_EXERCISE OBJECTIVE_
Go over the data and keep only the lines that include "button".

<<<<

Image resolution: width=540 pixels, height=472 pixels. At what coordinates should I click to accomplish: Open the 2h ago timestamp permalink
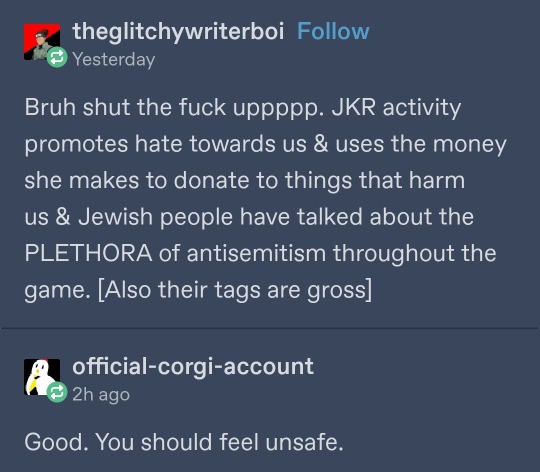(x=101, y=395)
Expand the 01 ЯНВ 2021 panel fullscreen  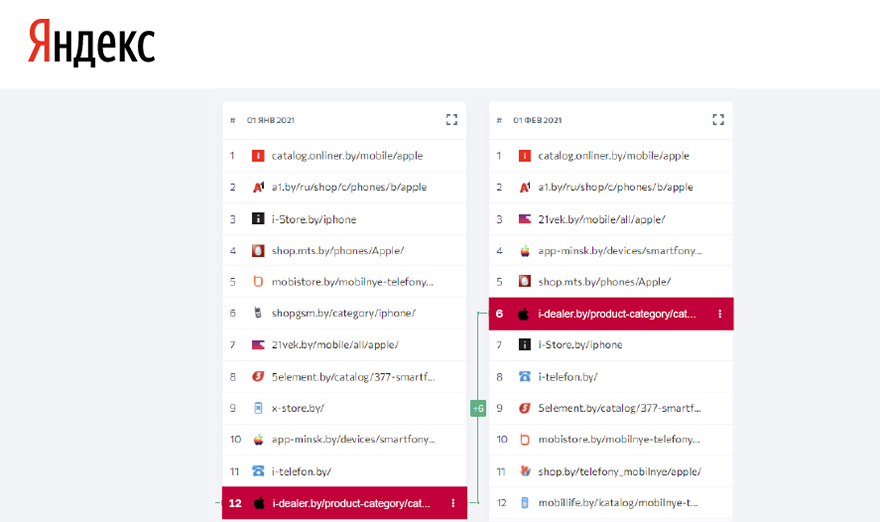[452, 120]
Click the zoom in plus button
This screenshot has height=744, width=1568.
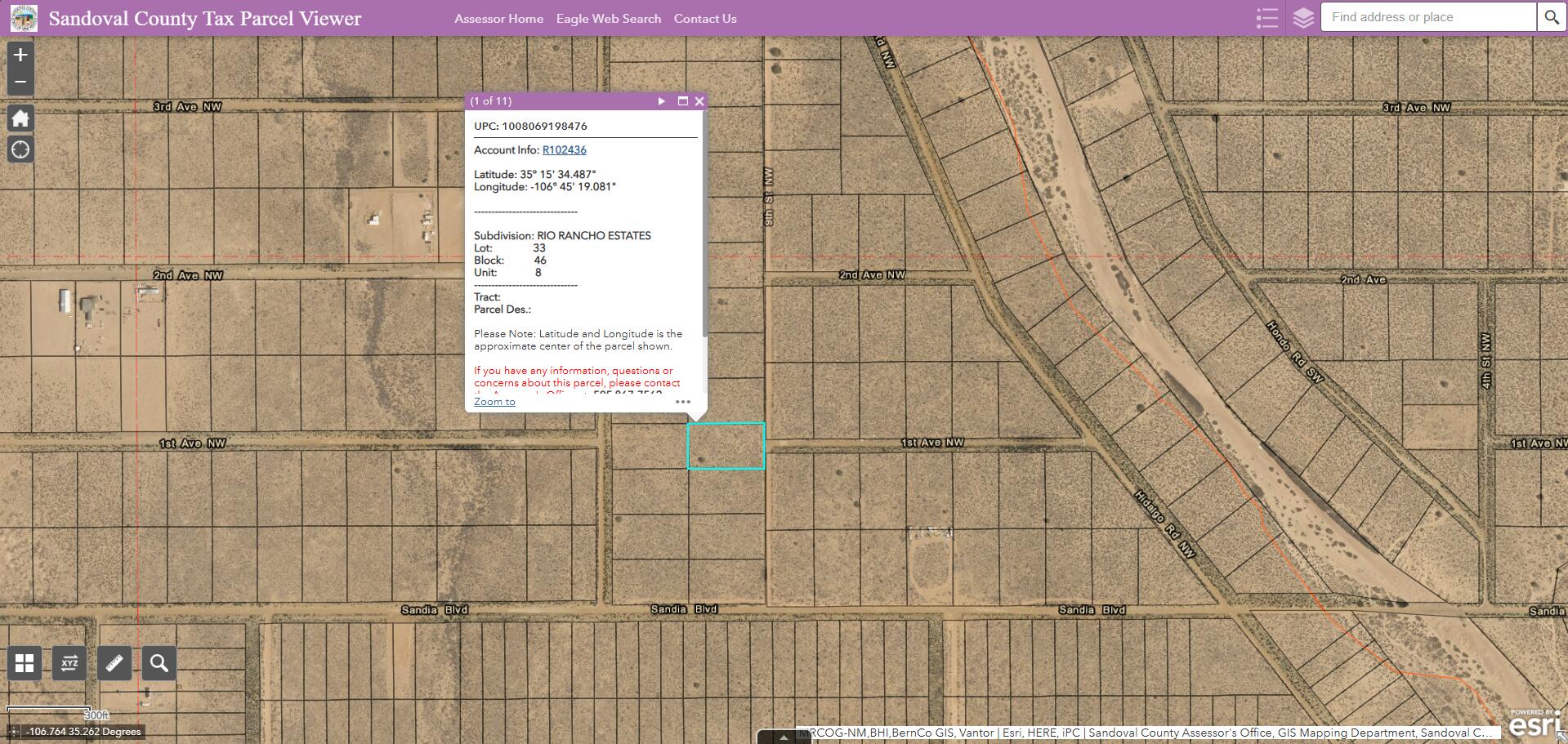point(20,56)
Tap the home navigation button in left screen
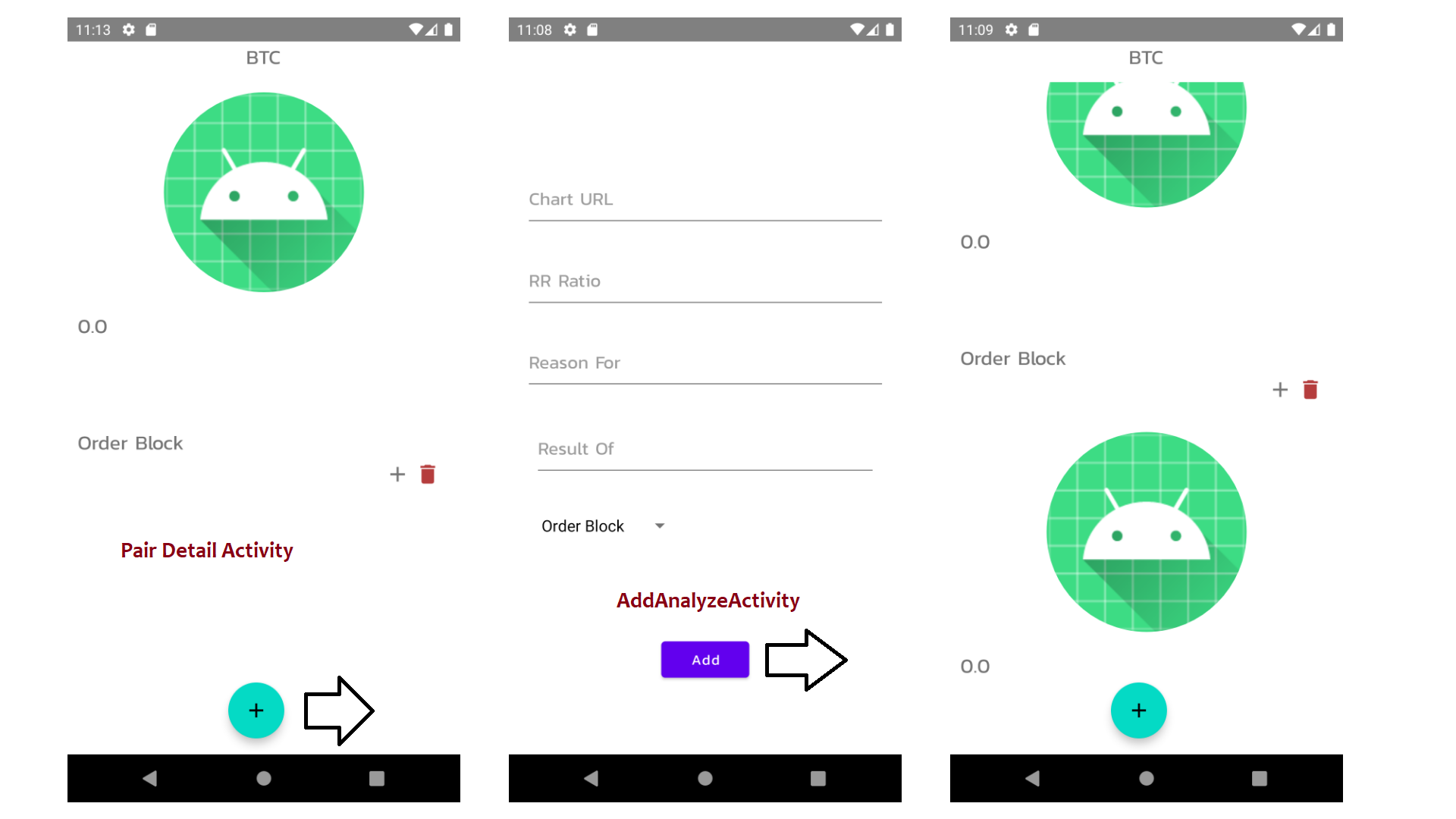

>>>>

_RESULT FOR THIS TASK_
Click the zoom in plus button
Tap the home navigation button in left screen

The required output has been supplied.